The realities of the modern workplace are constantly changing. What we learn in college may not even be sufficient to equip us for work. Even as young adults, we have to keep on learning to stay competitive.
However, many people don’t feel satisfied merely by holding down a job that pays well. They want to do meaningful work. And many jobs don’t offer that opportunity.
In the long term, performing work that’s perceived to hold no meaning causes a loss of motivation. It makes us feel stressed, disillusioned, and worn out. Well-being is negatively impacted, and the work itself is unsustainable.
But finding meaningful work is easier said than done. It adds yet another layer of difficulty to the challenge of finding a good job. You may not be able to land in such a position at the beginning of your career. Rather than give up, though, you can be strategic about how you search for a job that rewards you with meaning as well as compensation.
Defining meaning in work
Any job can have multiple layers of meaning. However, most jobs stop at the level of providing ‘decent work’: a steady and reliable income. To go above and beyond this minimum requirement, a job must also be a source of self-esteem and serve to strengthen individuals and communities.

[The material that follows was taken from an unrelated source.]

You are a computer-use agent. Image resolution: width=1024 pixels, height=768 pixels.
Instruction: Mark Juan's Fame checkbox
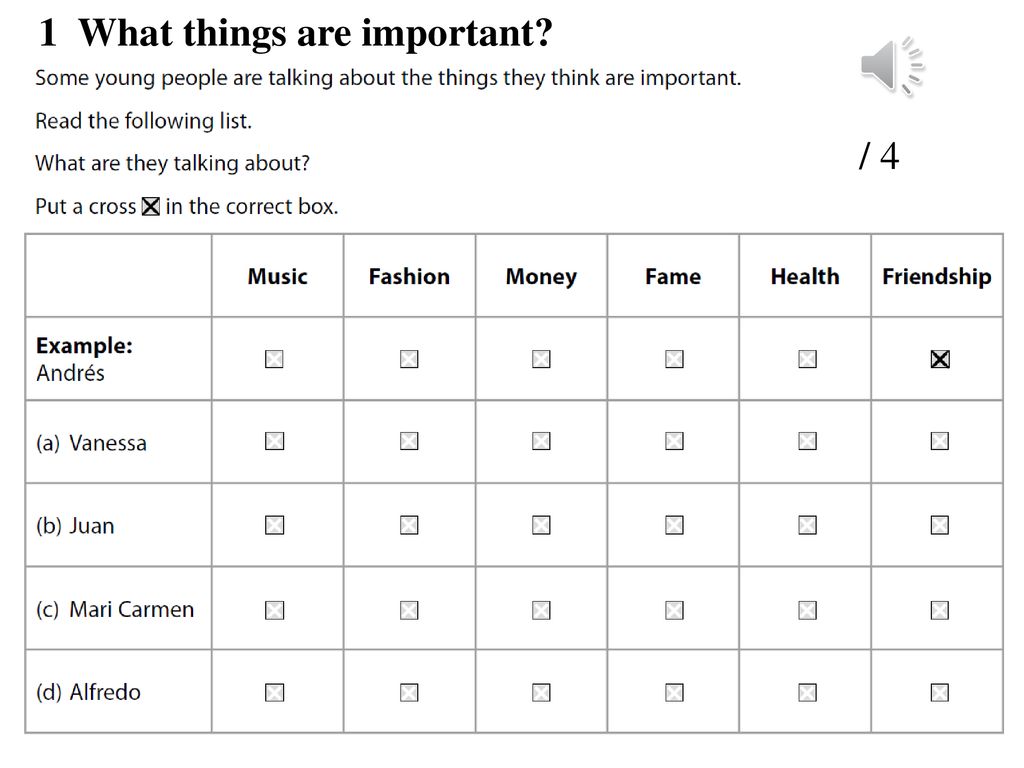(x=674, y=525)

Occupations that focus on craftsmanship are a good source of meaningful work. Craft implies a sense of ethos. The craftsman embraces work for its own sake and strives to improve by understanding and to perfect a process. They are autonomous, building their skills out of natural curiosity and practicing techniques resulting from deep engagement with their craft.
Caring labor is also a source of meaning in work. Workers whose job involves taking care of children, the elderly, or people with illness or disability will have no complaints about the meaning of their work. They may not always find pleasure in every task or every hour spent on the job but derive a sense of purpose that keeps them going.
Not all caring labor is done on an individual basis. Many people whose work is focused on serving communities or tackling large-scale social problems also find meaning in what they do.
The obstacle of management
Thus, meaningful work involves giving employees some degree of craft and care in their tasks. If that’s all it takes, you’d think it would be easy for more employers to provide such. Companies prize employee engagement, after all. So why don’t more jobs exist that satisfy this need?
The answer lies in the establishment of management hierarchies and their relentless push for efficiency. Ever since the early days of the Industrial Age, business leaders have focused on improving productivity and profits.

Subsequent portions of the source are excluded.